The Internal Revenue Service’s apology for subjecting certain Tea Party groups to extra scrutiny merits the widespread attention it is receiving if political bias motivated the audits. The President himself called the emerging scandal “outrageous,” and leaders from both political parties agree. So does Common Cause. More information will soon come to light, because the Treasury Department’s Inspector General is preparing to release a report on its own months-long investigation, which may drop as soon as this week. Meanwhile, IRS officials are steeling themselves for the hot seat, as they should. Chairman Camp announced late Monday that the Ways & Means Committee in the House will begin hearings into the matter as soon as Friday. Senators McCain and Levin announced in a joint statement that the Senate’s Permanent Subcommittee on Investigations will postpone its tentatively scheduled June hearing into lax IRS enforcement of partisan nonprofit groups so that it can expand its investigation into the issues raised by the IRS’s apology. Senator Baucus intends to hold hearings in the Finance Committee, too.

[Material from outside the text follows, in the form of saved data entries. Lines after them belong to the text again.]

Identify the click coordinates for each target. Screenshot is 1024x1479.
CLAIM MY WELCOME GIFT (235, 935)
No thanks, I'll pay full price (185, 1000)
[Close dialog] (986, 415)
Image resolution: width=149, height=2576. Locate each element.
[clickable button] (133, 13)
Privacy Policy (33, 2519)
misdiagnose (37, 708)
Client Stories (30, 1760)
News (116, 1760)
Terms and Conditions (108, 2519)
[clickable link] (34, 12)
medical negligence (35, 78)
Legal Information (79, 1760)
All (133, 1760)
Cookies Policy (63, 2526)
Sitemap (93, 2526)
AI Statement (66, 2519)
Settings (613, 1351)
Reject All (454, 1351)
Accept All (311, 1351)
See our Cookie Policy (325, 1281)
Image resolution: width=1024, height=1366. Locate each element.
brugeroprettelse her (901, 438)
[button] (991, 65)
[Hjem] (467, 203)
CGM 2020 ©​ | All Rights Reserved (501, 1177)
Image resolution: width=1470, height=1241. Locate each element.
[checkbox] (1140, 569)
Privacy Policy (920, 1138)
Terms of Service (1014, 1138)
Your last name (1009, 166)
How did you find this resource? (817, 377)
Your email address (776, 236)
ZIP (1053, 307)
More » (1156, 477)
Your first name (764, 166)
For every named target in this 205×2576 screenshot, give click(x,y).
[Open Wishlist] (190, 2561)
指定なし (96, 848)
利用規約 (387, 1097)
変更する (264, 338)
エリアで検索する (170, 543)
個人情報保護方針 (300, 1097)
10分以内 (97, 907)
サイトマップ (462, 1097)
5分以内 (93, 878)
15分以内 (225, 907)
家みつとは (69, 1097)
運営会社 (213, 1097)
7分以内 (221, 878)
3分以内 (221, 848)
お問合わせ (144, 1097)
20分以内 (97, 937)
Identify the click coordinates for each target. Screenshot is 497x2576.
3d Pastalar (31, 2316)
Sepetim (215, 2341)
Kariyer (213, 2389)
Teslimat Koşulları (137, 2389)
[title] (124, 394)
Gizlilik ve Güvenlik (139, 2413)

But the apparent actions of IRS officials to prioritize certain (namely, conservative) organizations for audits is only part of the scandal. While Common Cause strongly supports an independent and thorough review of the IRS’s actions, the hearings should also account for the agency’s failure to enforce the law against political front groups masquerading as social welfare organizations. In other words, these hearings must not be used as a Trojan horse to undermine the IRS’s responsibility to impartially enforce the law governing nonprofit political spending. Emphasis on impartially, with equal emphasis on enforce.
Leaked portions of the forthcoming Inspector General’s report support a finding that senior IRS officials were struggling with how best to vet the massive influx in 501(c)(4) “social welfare” organization applications just as the Tea Party rose to prominence, widely credited with flipping control of the House of Representatives in 2010 by intervening in electoral races.
To qualify as a 501(c)(4), the organization’s primary purpose must be the furtherance of “social welfare” and the common good – something that the law expressly says does not include intervention in political campaigns. But that hasn’t stopped corporations and billionaires from forming these tax-exempt groups that flout the law, funneling secretly-sourced money into our elections for the sole purpose of providing donor anonymity. A 501(c)(4) is under no legal obligation to reveal its donors.
Setting up a 501(c)(4) is actually quite simple. The law allows these nonprofits to “self-declare,” submit the IRS application, and immediately begin spending on political ads, even before the IRS advises the group on the status of their application, which can take years.